>> begin Document extract

Note that $Y = \sum_i (X_i - \xi_i) \eta_i = \sum_i \eta_i X_i - \sum_i \xi_i \eta_i$. The first term is a linear combination of independent Gaussians (so $\sum_i \eta_i X_i$ is Gaussian), the second term is a constant (so it just shifts the mean, showing $Y$ is Gaussian).

As for calculating the mean and variance, you can calculate the mean by using linearity of expectation on $Y$ to get $E[Y] = \sum_i \eta_i E[X_i] - \sum_i \xi_i \eta_i = \sum_i \eta_i \xi_i - \sum_i \xi_i \eta_i =0$.

Alternatively, in Matrix notation, you can do $E[Y] = E[(X - \xi)^T \eta] = E[(X-\xi)^T] \eta = (E[X-\xi])^T \eta = (E[X] - \xi)^T \eta = (\xi - \xi)^T \eta = 0^T \eta = 0$.

As for the variance, note that $Var[Y] = E[Y^2] - E[Y]^2 = E[Y^2] = E[((X - \xi)^T \eta)^2] = E[ (\eta^T (X-\xi)) ((X-\xi)^T \eta)] = \eta^T E[(X-\xi) (X- \xi)^T] \eta = \eta^T I \eta = ||\eta||^2$.

This follows from $(X-\xi)^T \eta = <X-\xi,\eta> =<\eta, X-\xi>= \eta^T (X-\xi)$ and $X-\xi \sim N(0,I)$ since $X \sim N(\xi,I)$.

>> end Document extract
>> begin Supplied information

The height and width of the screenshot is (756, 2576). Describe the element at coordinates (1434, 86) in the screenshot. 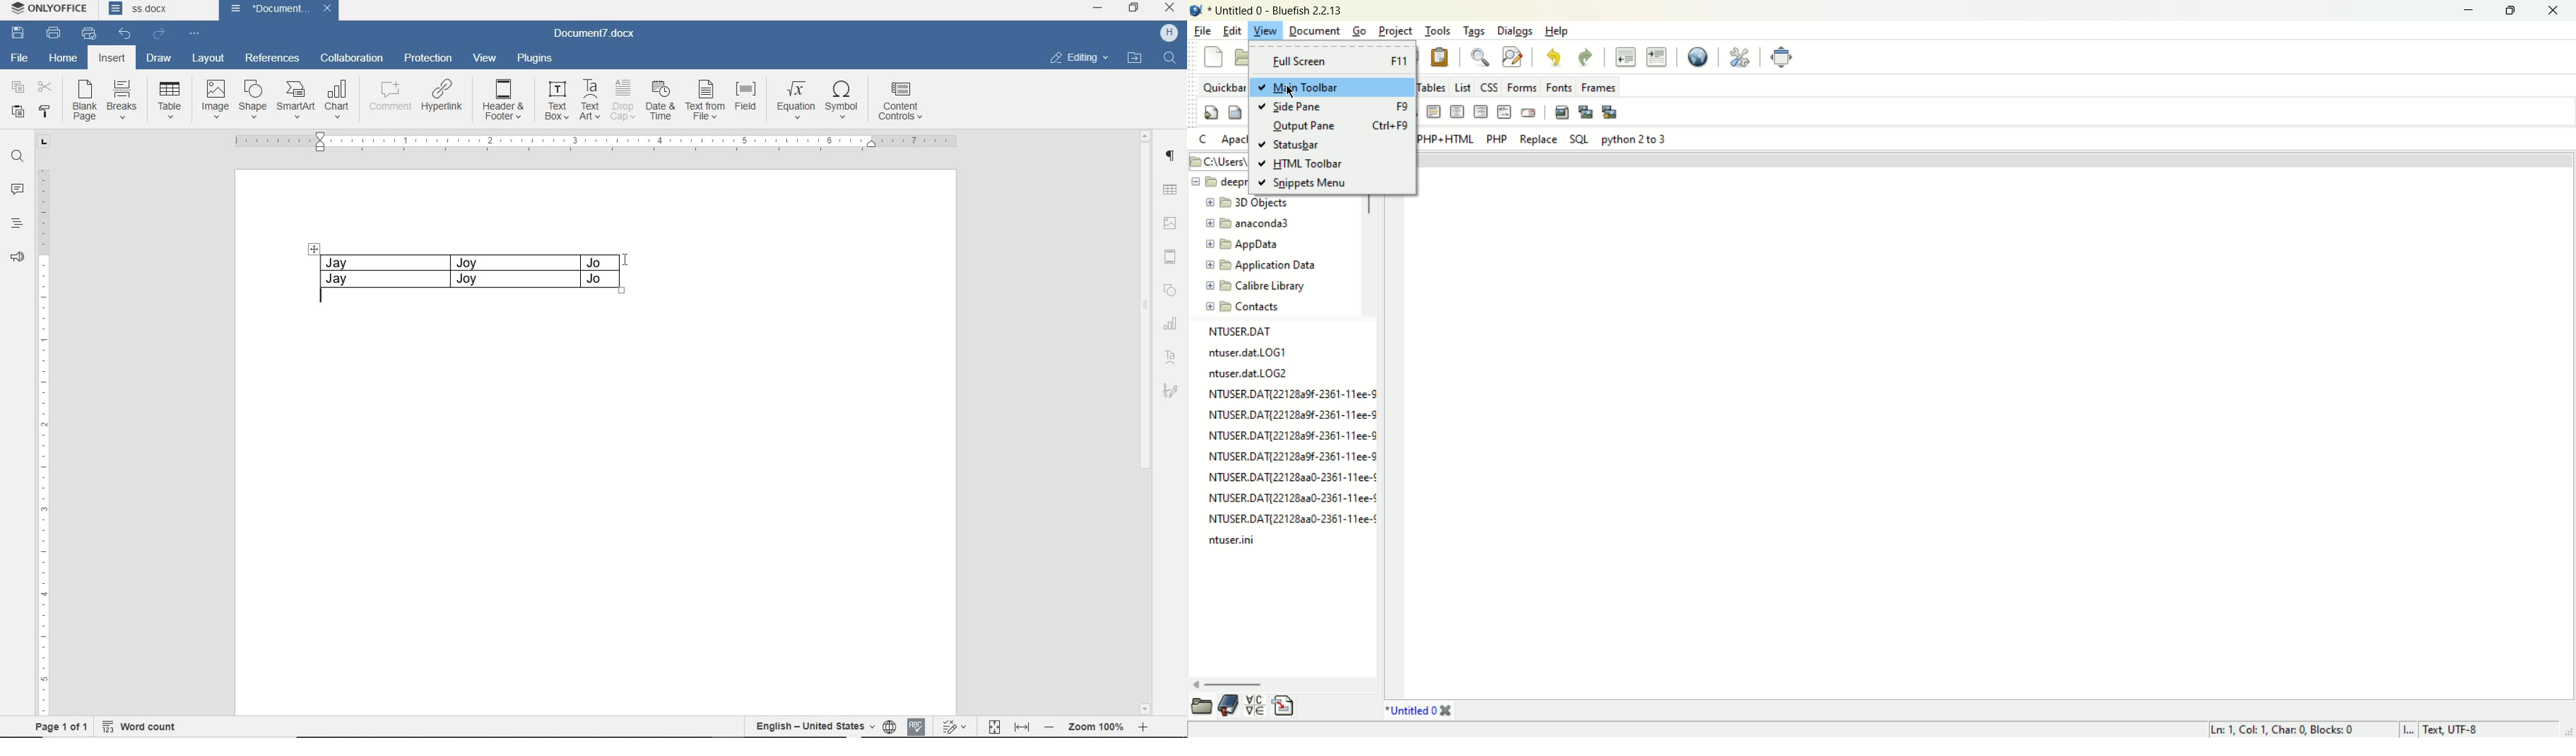

I see `tables` at that location.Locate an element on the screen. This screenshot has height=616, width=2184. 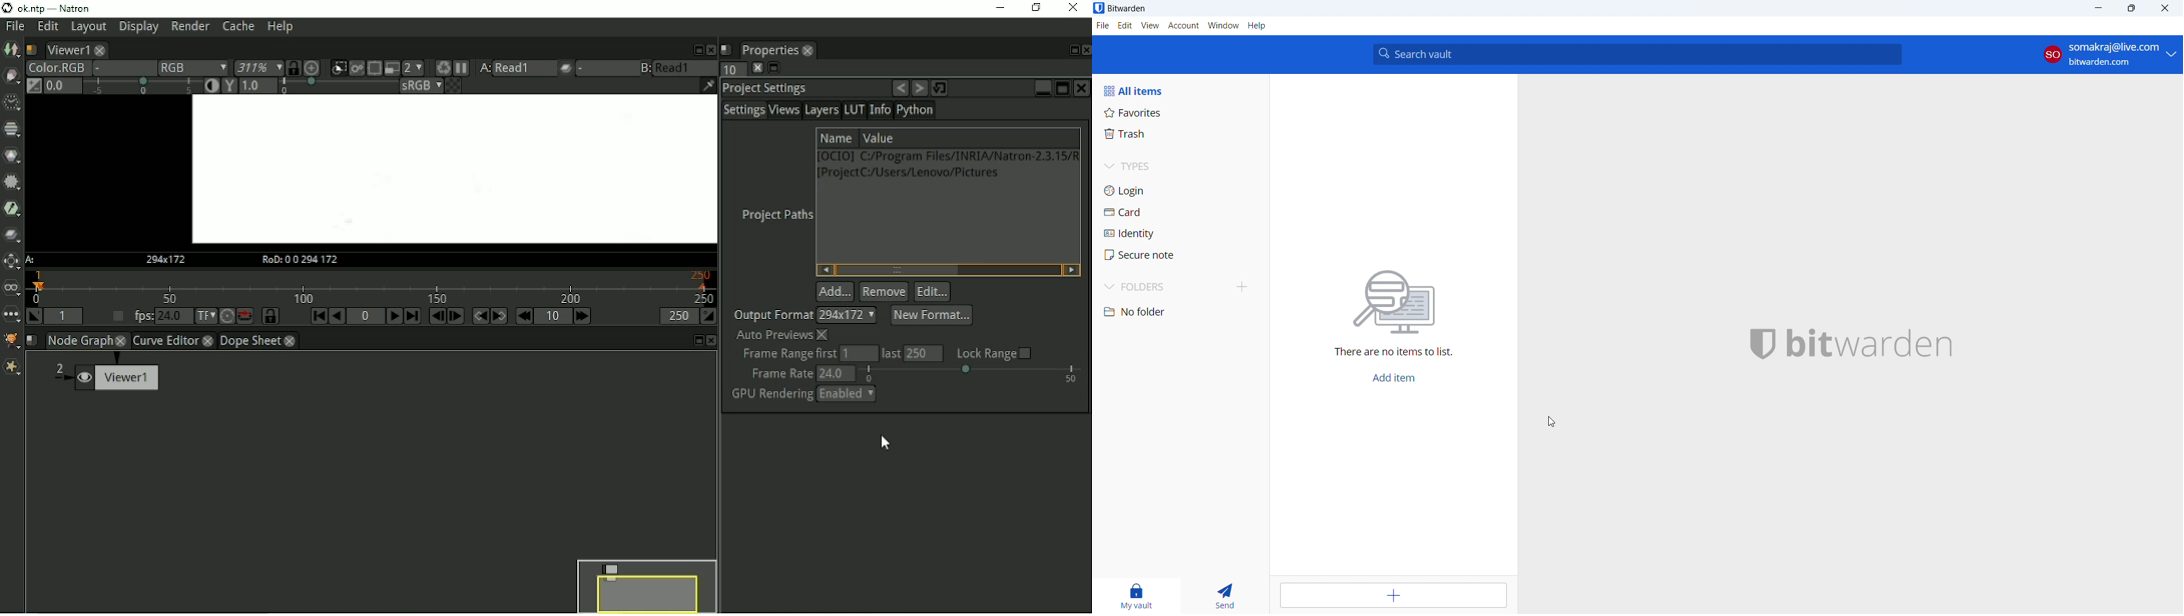
add item is located at coordinates (1395, 379).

>> end Supplied information

- _Problem_: Can you output the Gaussian derivation from "As for calculating" to "0^T \eta = 0$.", copied word for word? The listing is separate material, unrelated to the Gaussian derivation.

- _Task answer_:
As for calculating the mean and variance, you can calculate the mean by using linearity of expectation on $Y$ to get $E[Y] = \sum_i \eta_i E[X_i] - \sum_i \xi_i \eta_i = \sum_i \eta_i \xi_i - \sum_i \xi_i \eta_i =0$.

Alternatively, in Matrix notation, you can do $E[Y] = E[(X - \xi)^T \eta] = E[(X-\xi)^T] \eta = (E[X-\xi])^T \eta = (E[X] - \xi)^T \eta = (\xi - \xi)^T \eta = 0^T \eta = 0$.